Estados Unidos.- La Corte Suprema de Estados Unidos anuló la política arancelaria impulsada por el expresidente Donald Trump, al determinar que el Ejecutivo no puede imponer aranceles permanentes sin autorización expresa del Congreso.
El Gobierno había justificado la medida bajo la Ley de Poderes Económicos de Emergencia Internacional de 1977; sin embargo, los jueces concluyeron que dicha legislación únicamente faculta al presidente a tomar acciones económicas frente a emergencias internacionales específicas, no a establecer gravámenes de forma indefinida.
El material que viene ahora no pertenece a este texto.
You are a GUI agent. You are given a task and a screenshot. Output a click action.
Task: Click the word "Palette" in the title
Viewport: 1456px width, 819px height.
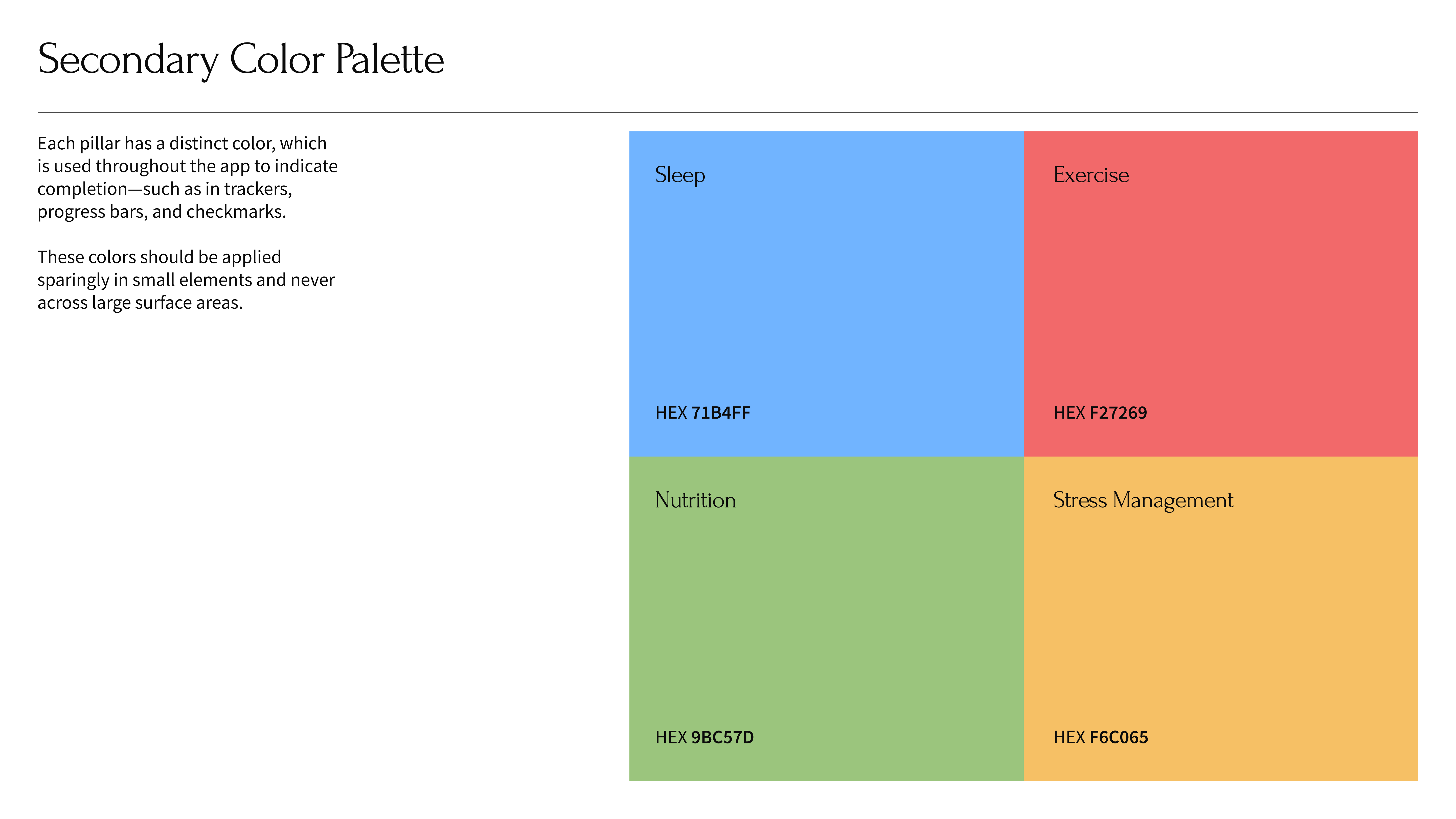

Además, el tribunal aplicó la llamada doctrina de las “cuestiones importantes”, que exige una autorización clara del Congreso cuando una acción del Ejecutivo tiene un impacto significativo en la economía y la política nacional.
El presidente del máximo tribunal, John Roberts, subrayó que el mandatario debe “apuntar a una autorización clara del Congreso” para ejercer ese tipo de poder.
Tras conocerse la decisión, Trump calificó el fallo como “profundamente decepcionante” y aseguró sentirse “absolutamente avergonzado” por “ciertos miembros” de la Corte, pese a que el alto tribunal tiene mayoría conservadora. Asimismo, afirmó que la institución está influenciada por “intereses extranjeros”, declaraciones que han generado debate en el ámbito político estadounidense.